(Text section)
—————

The conserved iDMPs were not uniformly distributed across the genome (Supplementary Table 2). We found a highly-significant over- representation of infection-induced DNA methylation at probes located in the first exons of genes (compared to the frequency of positions in all probes on the Illumina 450K array analysed, relative enrichment (95% CI) = 3.34, P = 1.11 × 10−22).
In addition to quantifying DNA methylation at T2 and T4 in experiment 1 and 2, we profiled samples collected at T1 and T3 in experiment 2 (Supplementary Fig. 2). Distinct patterns of DNA methylation across the four time points were observed (Table 1); 21 probes (5.41%) showed consistent changes in DNA methylation across all time points in both experiments (for example cg17676428 (Fig. 3a)), 23 (5.93%) showed large changes at the early time-points that diminished at the later time-points (for example cg15470658 (Fig. 3b)), 55 (14.18%) displayed a lag in response, with DNA methylation changes only occurring at the later time points after infection (for example cg14113958 (Fig. 3c)), 99 (25.52%) showed a transient (for example cg14173033 (Fig. 3d)) and 190 (48.97%) an oscillatory response. The losses of methylation were more prominent compared to gains in DNA methylation patterns, especially in iDMPs exhibiting a constant response.

—————

(Work task)
Copy the passage on infection-induced DNA methylation word for word.

Stored items:
—————

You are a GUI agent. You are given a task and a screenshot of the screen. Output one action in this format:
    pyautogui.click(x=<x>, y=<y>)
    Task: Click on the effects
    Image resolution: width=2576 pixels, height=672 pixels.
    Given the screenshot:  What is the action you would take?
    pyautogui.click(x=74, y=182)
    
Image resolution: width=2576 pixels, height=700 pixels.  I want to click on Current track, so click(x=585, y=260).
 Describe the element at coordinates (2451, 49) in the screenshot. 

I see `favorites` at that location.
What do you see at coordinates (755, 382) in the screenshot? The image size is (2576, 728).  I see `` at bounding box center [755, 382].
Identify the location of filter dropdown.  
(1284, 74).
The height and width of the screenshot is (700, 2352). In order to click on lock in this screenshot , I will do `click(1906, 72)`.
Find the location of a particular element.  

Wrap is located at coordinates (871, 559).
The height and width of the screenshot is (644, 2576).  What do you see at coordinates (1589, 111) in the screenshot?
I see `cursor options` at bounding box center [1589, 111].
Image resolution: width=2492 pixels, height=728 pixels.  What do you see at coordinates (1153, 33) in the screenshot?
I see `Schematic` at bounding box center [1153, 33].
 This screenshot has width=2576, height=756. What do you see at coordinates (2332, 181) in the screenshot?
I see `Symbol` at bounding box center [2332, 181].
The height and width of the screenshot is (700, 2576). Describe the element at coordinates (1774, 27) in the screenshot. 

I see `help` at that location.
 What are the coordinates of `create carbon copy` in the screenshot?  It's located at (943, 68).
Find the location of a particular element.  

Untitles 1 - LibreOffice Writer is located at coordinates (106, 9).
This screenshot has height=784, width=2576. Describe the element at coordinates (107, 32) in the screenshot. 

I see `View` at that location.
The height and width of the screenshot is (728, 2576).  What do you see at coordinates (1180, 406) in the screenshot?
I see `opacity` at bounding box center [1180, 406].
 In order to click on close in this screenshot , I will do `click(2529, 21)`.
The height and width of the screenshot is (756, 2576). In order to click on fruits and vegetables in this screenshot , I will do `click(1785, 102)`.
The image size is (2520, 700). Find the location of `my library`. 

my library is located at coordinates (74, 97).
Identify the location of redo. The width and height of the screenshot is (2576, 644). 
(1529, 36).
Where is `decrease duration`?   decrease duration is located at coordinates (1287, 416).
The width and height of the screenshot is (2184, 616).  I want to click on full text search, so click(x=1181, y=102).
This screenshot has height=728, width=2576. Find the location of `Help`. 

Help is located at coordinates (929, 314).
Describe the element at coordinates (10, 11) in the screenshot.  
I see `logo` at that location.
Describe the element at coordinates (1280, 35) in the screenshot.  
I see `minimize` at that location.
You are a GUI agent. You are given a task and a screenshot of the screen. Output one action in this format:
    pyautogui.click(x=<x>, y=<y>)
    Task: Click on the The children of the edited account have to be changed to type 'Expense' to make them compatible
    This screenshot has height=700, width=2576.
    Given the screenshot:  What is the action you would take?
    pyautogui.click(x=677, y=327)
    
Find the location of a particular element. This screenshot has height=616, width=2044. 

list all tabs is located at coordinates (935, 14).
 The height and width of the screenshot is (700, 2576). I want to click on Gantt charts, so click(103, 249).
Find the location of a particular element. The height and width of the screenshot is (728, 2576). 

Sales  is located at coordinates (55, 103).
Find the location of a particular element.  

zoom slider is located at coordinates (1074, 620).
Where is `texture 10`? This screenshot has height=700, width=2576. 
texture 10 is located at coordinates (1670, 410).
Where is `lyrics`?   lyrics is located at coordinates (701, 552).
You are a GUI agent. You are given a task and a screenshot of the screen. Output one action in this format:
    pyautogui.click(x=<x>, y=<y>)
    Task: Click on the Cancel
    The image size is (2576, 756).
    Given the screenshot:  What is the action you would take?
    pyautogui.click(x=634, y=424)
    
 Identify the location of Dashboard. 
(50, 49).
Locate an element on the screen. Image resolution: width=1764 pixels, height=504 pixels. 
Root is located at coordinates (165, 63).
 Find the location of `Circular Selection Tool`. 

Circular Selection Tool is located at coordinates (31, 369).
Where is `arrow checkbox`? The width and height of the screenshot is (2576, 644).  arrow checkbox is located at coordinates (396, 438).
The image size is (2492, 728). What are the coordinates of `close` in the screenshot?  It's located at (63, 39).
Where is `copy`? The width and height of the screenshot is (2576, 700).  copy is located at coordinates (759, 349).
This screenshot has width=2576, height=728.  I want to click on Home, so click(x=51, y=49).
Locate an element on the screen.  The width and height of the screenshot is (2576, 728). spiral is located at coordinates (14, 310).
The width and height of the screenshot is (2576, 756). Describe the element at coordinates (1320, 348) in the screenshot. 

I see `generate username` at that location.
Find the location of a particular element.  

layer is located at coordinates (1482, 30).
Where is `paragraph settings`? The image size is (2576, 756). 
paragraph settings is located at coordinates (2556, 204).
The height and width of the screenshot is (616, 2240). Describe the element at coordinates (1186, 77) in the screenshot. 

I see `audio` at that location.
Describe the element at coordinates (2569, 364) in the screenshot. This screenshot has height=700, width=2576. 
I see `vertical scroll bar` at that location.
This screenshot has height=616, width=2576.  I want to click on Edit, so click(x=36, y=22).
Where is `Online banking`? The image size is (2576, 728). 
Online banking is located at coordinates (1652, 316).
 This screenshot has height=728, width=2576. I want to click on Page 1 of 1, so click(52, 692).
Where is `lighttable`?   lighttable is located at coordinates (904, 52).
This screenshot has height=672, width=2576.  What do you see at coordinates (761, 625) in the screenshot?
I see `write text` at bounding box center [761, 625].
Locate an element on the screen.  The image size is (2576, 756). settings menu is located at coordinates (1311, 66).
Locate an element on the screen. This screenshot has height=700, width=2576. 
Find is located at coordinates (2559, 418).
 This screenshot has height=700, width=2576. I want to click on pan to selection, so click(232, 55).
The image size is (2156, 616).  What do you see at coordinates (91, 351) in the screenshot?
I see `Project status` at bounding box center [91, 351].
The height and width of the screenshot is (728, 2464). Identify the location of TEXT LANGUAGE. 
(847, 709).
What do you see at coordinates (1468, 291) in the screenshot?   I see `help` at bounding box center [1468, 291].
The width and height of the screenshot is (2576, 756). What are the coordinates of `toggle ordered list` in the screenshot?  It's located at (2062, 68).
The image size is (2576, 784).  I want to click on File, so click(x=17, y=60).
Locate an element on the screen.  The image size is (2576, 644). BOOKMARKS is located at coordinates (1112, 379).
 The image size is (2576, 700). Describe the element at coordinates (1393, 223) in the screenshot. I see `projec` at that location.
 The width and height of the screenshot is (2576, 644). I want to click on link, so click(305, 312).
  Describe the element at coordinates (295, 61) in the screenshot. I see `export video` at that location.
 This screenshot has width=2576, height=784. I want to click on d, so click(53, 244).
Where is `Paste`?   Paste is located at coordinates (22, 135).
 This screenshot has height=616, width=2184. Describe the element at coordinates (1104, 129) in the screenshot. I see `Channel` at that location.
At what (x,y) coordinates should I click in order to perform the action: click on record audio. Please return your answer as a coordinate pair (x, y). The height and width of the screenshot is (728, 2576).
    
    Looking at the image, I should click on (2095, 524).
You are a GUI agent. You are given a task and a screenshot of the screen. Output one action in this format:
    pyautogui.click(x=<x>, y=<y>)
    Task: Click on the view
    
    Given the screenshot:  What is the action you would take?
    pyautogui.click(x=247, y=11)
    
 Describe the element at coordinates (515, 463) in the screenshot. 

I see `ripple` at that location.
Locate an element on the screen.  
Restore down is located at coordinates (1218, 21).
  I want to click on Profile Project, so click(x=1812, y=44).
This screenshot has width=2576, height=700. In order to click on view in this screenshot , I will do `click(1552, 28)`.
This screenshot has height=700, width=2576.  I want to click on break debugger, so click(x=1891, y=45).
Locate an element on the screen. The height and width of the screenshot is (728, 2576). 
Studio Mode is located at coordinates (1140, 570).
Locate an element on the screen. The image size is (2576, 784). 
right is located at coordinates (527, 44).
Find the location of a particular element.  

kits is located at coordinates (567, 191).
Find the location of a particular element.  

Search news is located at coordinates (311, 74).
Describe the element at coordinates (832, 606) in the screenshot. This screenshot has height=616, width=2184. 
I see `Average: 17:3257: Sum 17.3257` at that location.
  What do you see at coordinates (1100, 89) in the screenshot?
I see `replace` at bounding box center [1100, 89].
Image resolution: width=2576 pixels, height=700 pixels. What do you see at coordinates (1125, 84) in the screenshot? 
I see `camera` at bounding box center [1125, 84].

—————

(Result for this exercise)
The conserved iDMPs were not uniformly distributed across the genome (Supplementary Table 2). We found a highly-significant over- representation of infection-induced DNA methylation at probes located in the first exons of genes (compared to the frequency of positions in all probes on the Illumina 450K array analysed, relative enrichment (95% CI) = 3.34, P = 1.11 × 10−22).
In addition to quantifying DNA methylation at T2 and T4 in experiment 1 and 2, we profiled samples collected at T1 and T3 in experiment 2 (Supplementary Fig. 2). Distinct patterns of DNA methylation across the four time points were observed (Table 1); 21 probes (5.41%) showed consistent changes in DNA methylation across all time points in both experiments (for example cg17676428 (Fig. 3a)), 23 (5.93%) showed large changes at the early time-points that diminished at the later time-points (for example cg15470658 (Fig. 3b)), 55 (14.18%) displayed a lag in response, with DNA methylation changes only occurring at the later time points after infection (for example cg14113958 (Fig. 3c)), 99 (25.52%) showed a transient (for example cg14173033 (Fig. 3d)) and 190 (48.97%) an oscillatory response. The losses of methylation were more prominent compared to gains in DNA methylation patterns, especially in iDMPs exhibiting a constant response.